The underlying facts in Ryerson involved the insured’s allegedly fraudulent sale of a number of subsidiaries to EMC Group. EMC later sued Ryerson, seeking rescission of the sale and restitution of the purchase price on the theory that Ryerson withheld certain material information concerning one of the subsidiaries. EMC claimed that Ryerson fraudulently concealed this information in an effort to induce the sale. EMC also alleged causes of action for breach of contract and breach of warranty. Federal Insurance Company denied coverage to Ryerson, and Ryerson subsequently settled the matter with EMC for $8.5 million.
Federal’s policy provided coverage for “all LOSS for which [the insured] becomes legally obligated to pay on account of any CLAIM … for a WRONGFUL ACT … .” Federal argued that “loss” does not and cannot include restitution. The court agreed, stating that allowing coverage for such claims would, in essence, encourage fraud. Citing to a number of cases, including its seminal decision in Level 3 Communications, Inc. v. Federal Ins. Co., 272 F.3d 908 (7th Cir. 2001), the court explained that:
If disgorging [the proceeds of ill-gotten gains] is included within the policy’s definition of “loss,” thieves could buy insurance against having to return money they stole. No one writes such insurance.
The court further explained that regardless of whether the for restitution claim is based on fraud or an innocent mistake is of no consequence. Rather, the key determination is whether the claim is for compensatory damages or for return of “something that belongs of right not to [the defendant] but to the plaintiff.” As such, the court noted, it was not a relevant consideration that EMC styled its complaint as one for damages:
EMC was seeking to recover a profit made at its expense by Ryerson’s fraud, which means that if the insurance company were liable to Ryerson, Ryerson would get to keep profits of fraud. Having to surrender those profits was not a “loss” to Ryerson within the meaning of the insurance policy … .

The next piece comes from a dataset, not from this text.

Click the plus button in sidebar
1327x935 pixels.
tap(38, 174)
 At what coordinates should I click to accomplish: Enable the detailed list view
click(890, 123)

The court acknowledged that in some instances, a judgment or settlement in a fraud case can include a combination of restitution and damages, the latter of which may be covered. For instance, the EMC complaint initially sought recovery “transaction costs,” which the court agreed “would not be restitution because Ryerson gained nothing from the money that EMC paid its lawyers and accountants to handle the acquisition [of the subsidiary group].” The court nevertheless concluded that because the underlying settlement made no effort to allocate as between restitution and such transaction costs, Ryerson forfeited any right it may have had for such amounts.